Your instructions:
Everything from the line containing "Malvasia di Candia Aromatica (213, 397)" to the last line of the entries must be reproduced exactly, and nothing outside that range.

Listed entries:
---

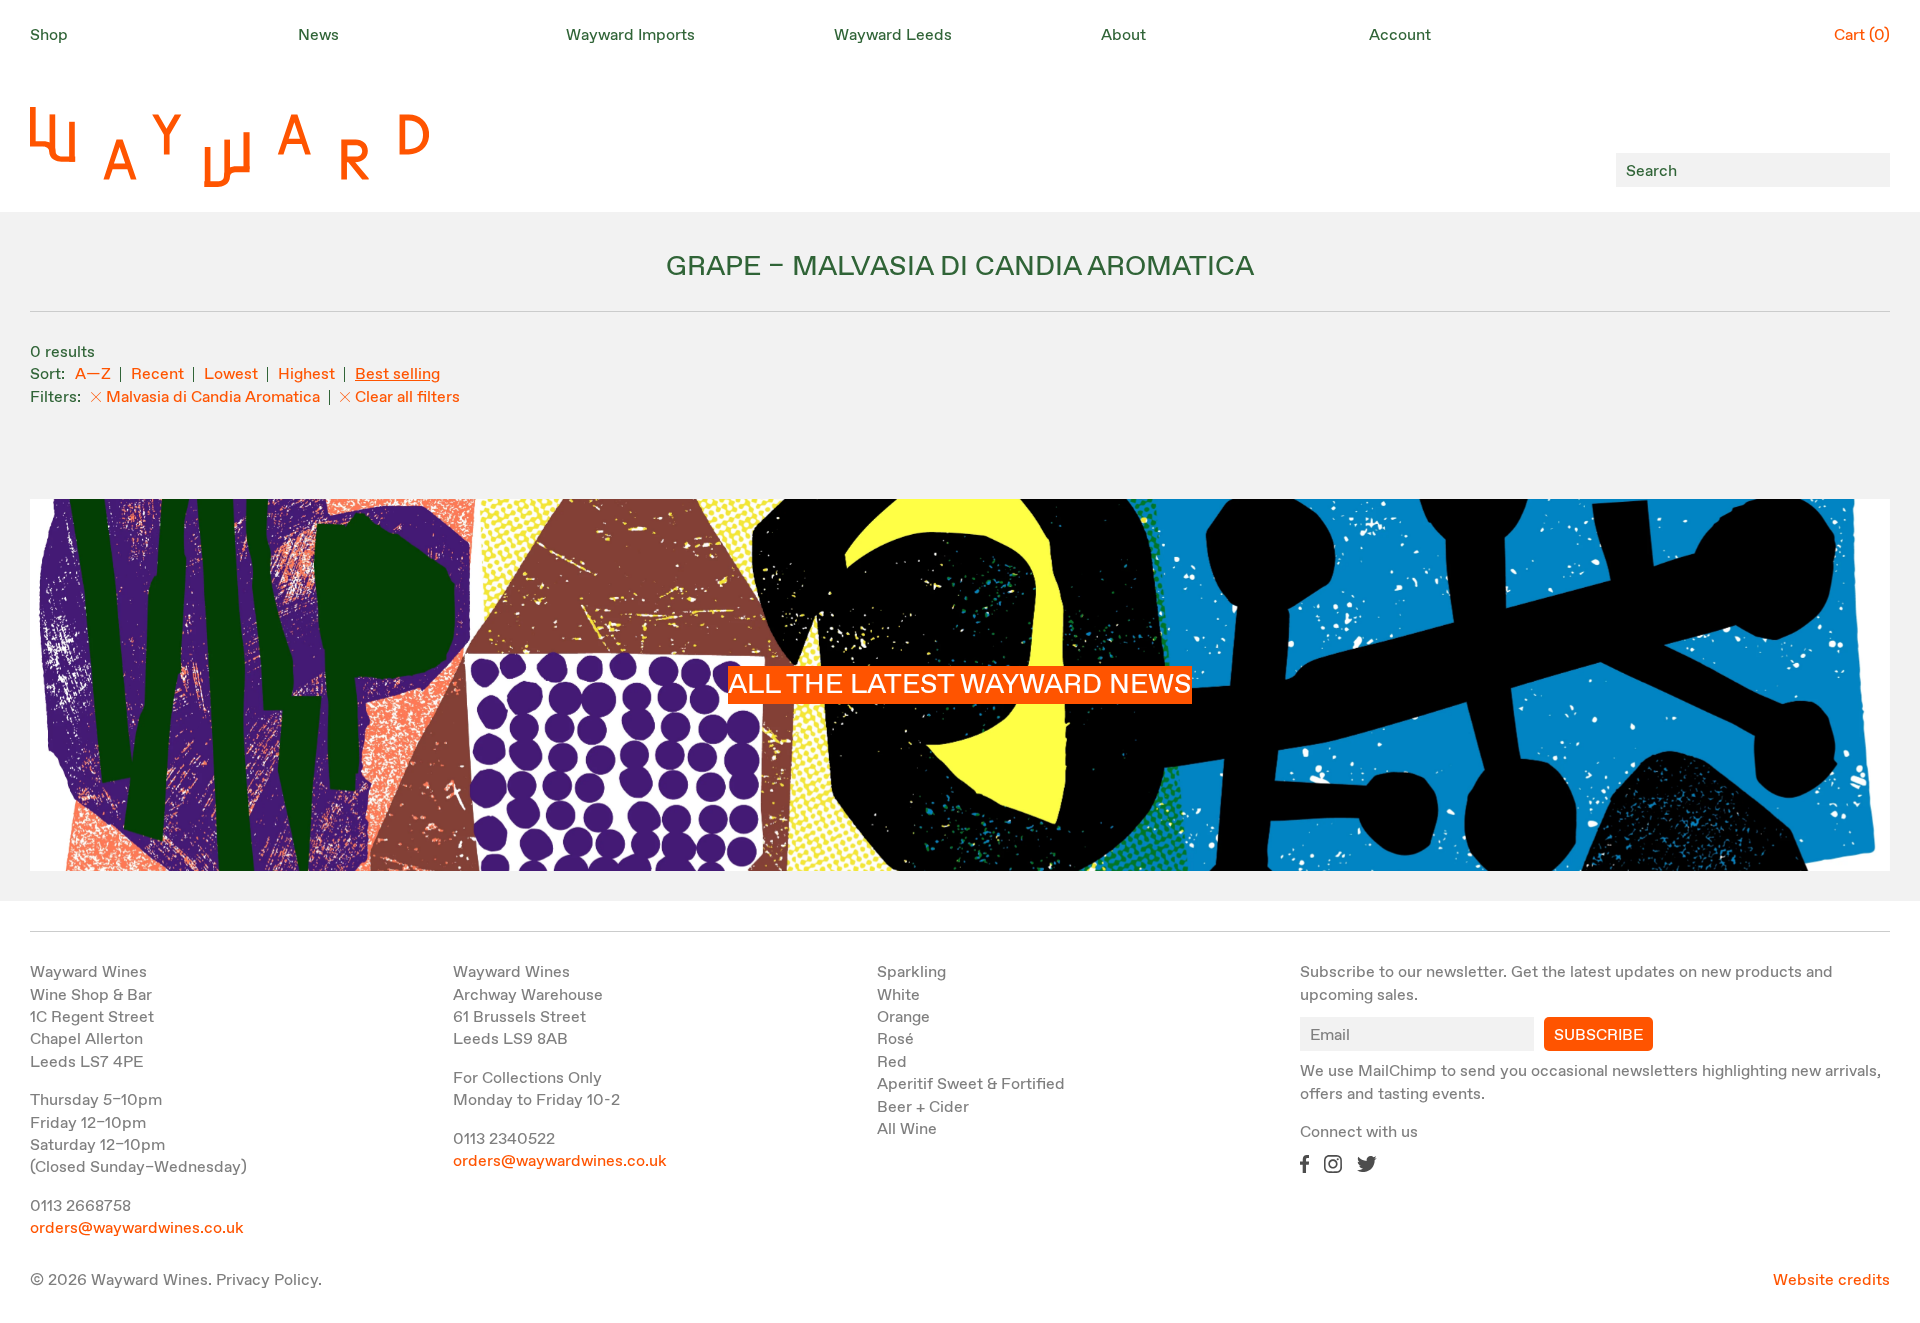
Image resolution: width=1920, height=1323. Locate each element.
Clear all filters (407, 397)
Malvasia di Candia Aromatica (213, 397)
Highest (306, 374)
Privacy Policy (267, 1280)
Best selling (397, 374)
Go (1869, 170)
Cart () (1862, 35)
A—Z (93, 374)
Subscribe (1598, 1035)
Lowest (231, 374)
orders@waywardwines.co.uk (137, 1228)
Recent (157, 374)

---

Answer for this exercise:
Malvasia di Candia Aromatica (213, 397)
Highest (306, 374)
Privacy Policy (267, 1280)
Best selling (397, 374)
Go (1869, 170)
Cart () (1862, 35)
A—Z (93, 374)
Subscribe (1598, 1035)
Lowest (231, 374)
orders@waywardwines.co.uk (137, 1228)
Recent (157, 374)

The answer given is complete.